Thursday, May 1, 2008

On Taking Pictures


Spending time in downtown DC with lots of tourists taking pictures makes me think that this is just all out of control.

My cousin told me the story of his mother posing with a street sign in Italy that had her name on it (Della, which is evidently ubiquitous there). She stood under the sign pointing at it and smiling. As soon as she finished, she saw two other tourists take turn taking pictures of each other under the sign, pointing at it and smiling. What did they tell their friends upon their return? "We have no idea what this sign means, but we think it's important"??

Which leads to a further question--to whom do we even show our pictures? Certainly we don't print them on paper (heaven forbid, this would be far too permanent).

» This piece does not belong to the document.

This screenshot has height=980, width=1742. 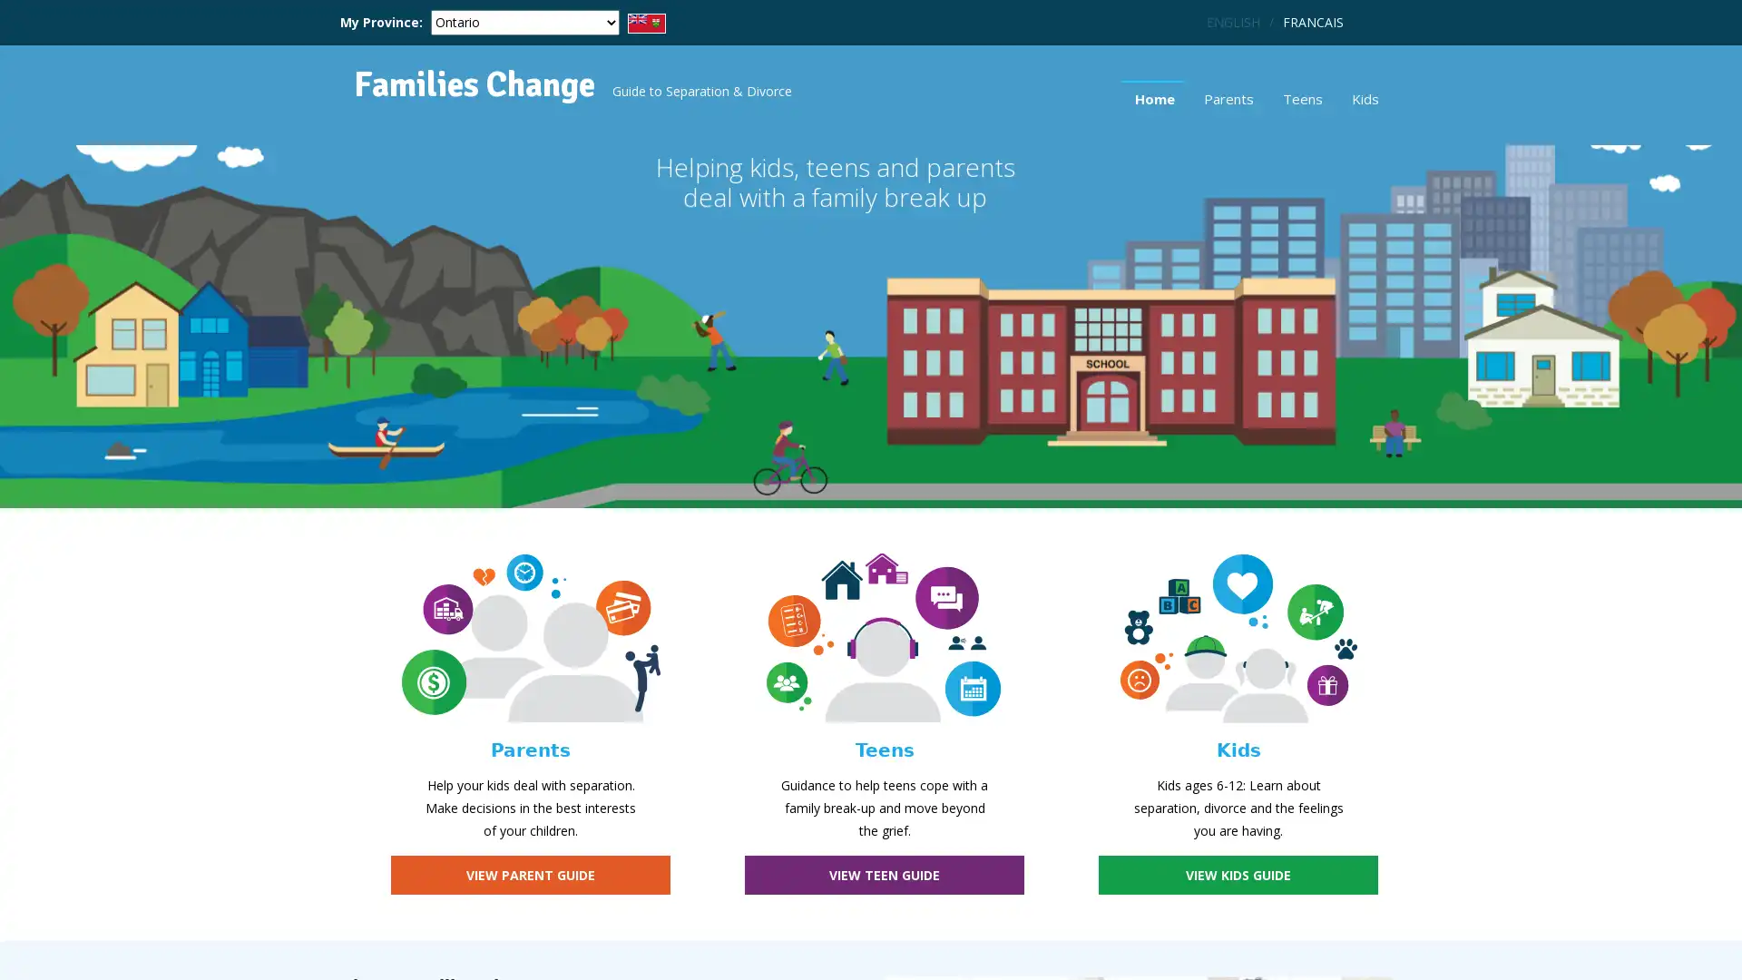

Rather we put them, at best (or worst), on facebook, the thing that embodies perpetual change and the ability to redefine and re-present yourself at every moment with no tie to nor record of what was in the past. Even viewing photos (which used to be a communal activity as we see in T.S. Eliot's "East Coker": "There is a time for the evening under starlight, / A time for the evening under lamplight / (The evening with the photograph album)") has become an activity of isolation.

Don't get me wrong: I believe in photography. I don't think that everyone is cut out to be a photographer (although I still insist that it is my camera that takes bad pictures; this isn't remotely related to my own incompetence). But I think that we are all cut out to enjoy the present moment without a camera, concerned with it for its own sake and not hiding behind our concern for making a record of it.